Antonio Serrano Muñoz obtained an EXCELLENT CUM LAUDE grade


Antonio Serrano Muñoz obtained an EXCELLENT CUM LAUDE grade


Antonio Serrano Muñoz obtained an EXCELLENT CUM LAUDE grade



  • Thesis title: Reinforcement learning for collaborative robotic contact-rich disassembly tasks.


  • Presidency: Duc Pham (The University of Birmingham)
  • Vocal: Minna Lanz (Tampere University)
  • Vocal: Juan Ignacio Vázquez Gómez (Universidad de Deusto)
  • Vocal: Maider Zamalloa Aquizu (Ikerlan)
  • Secretary: Joseba Andoni Agirre Basetegieta (Mondragon Unibertsitatea)

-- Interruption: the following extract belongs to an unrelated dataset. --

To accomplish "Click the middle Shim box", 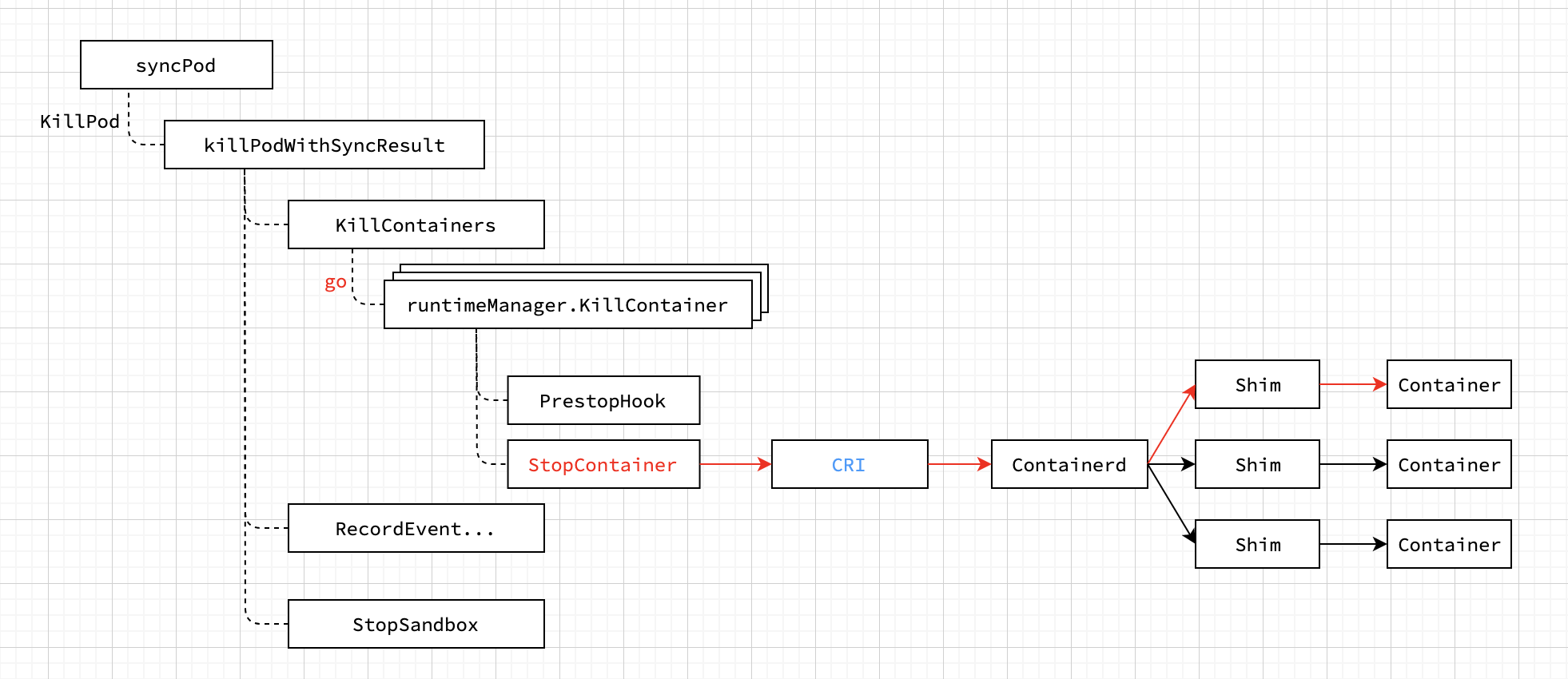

With the exponential growth of the world population and the resulting increase in consumption rates, the efficient treatment of end-of-life (EOL) products has become critical to mitigating environmental impacts. Remanufacturing offers an environmentally and economically beneficial approach to counteracting these impacts. While automation has been successful in assembly and manufacturing, manual labor is preferred in remanufacturing, especially disassembly, to cope with operational uncertainties. Reinforcement Learning (RL) is presented as an alternative for decision making and control in changing systems, but the extent to which disassembly tasks can be automatically learned and generalized is unknown. This Applied Engineering Ph.D. dissertation explores the application of RL techniques for collaborative robot control to generalize disassembly tasks with uncertainties due to the variability of the geometric and physical properties of the manipulated objects. With this, a modular RL library that enables simultaneous training of agents in massively parallel environments is presented to reduce training time while consuming the same amount of resources and increasing the perceived reward. In addition, a control framework for KUKA LBR iiwa cobots that outperforms existing solutions and allows the use of different types of force overlays to reduce contact forces caused by friction and the probability of jamming states when performing disassembly tasks is presented. Furthermore, a collection of ready-to-use packages for rapid prototyping and reducing the development and deployment time of collaborative robotic systems for assembly and disassembly is proposed.